[lbo-talk] drug war news

123hop at comcast.net 123hop at comcast.net
Sun May 22 16:33:18 PDT 2011


...which is what I said, but not using so many words. Having been to Mexico many times over the last thirty years, I seriously doubt U.S. produce was better. But it was definitely cheaper.

I was missing the piece about how NAFTA also made the cross-border trafficking much easier....but otherwise ....I was not so far off the mark.

Joanna

----- Original Message ----- From: "Dennis Claxton" <ddclaxton at earthlink.net>

At 01:40 PM 5/22/2011, Carrol Cox wrote:


>But NAFTA's only role was making smuggling
>easier, not in its impact on rural Mexico.

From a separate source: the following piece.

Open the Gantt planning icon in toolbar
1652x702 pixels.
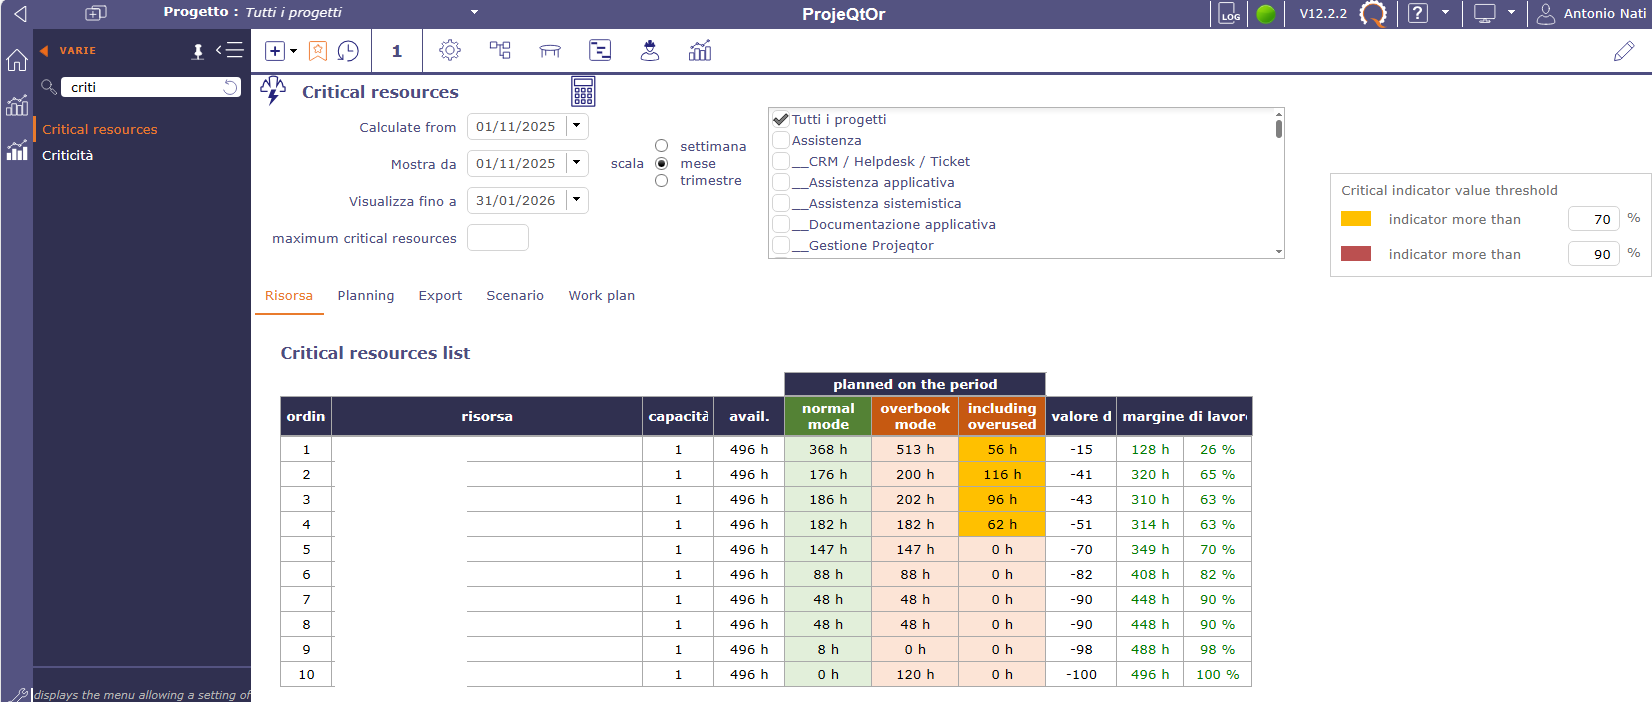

I see you didn't read (or listen to) the rest of the interview:

LIVESEY: One thing that occurred with NAFTA was it allowed American produce, you know, especially, you know, agricultural produce, into the Mexican market. And essentially the Americans, their produce was cheaper and better than the Mexicans'. So essentially what that did is it wiped out the Mexican agricultural sector to a great extent. So a lot of the small farmers in central Mexico who were just, you know, barely getting by suddenly were out of work, and they essentially migrated north to cities like Juárez where factories had been set up, in the maquiladoras, and to take advantage of, you know, free trade, essentially to exploit Mexican workers and produce goods for the American market. And so you saw Juárez in the sort of late '90s, early 2000s actually become a prosperous city­you know, a lot more investment there and a large growth in population. Well, then a couple of things happened. One is that a lot of those jobs vanished when suddenly China and India became the place to be, to send your manufacturing. So you had now this displaced population in northern Mexico who couldn't go back to the land to make a living because they couldn't compete with American produce, and increasingly their only economic opportunity was the drug trade. This was essentially dealing in narcotics. So they became employees of the drug cartels. And that­so now you have a significant portion of the Mexican population that is involved somehow, either directly or indirectly involved, in the drug trade. It is now considered the second biggest export and industry in Mexico is the drug trade, after oil production.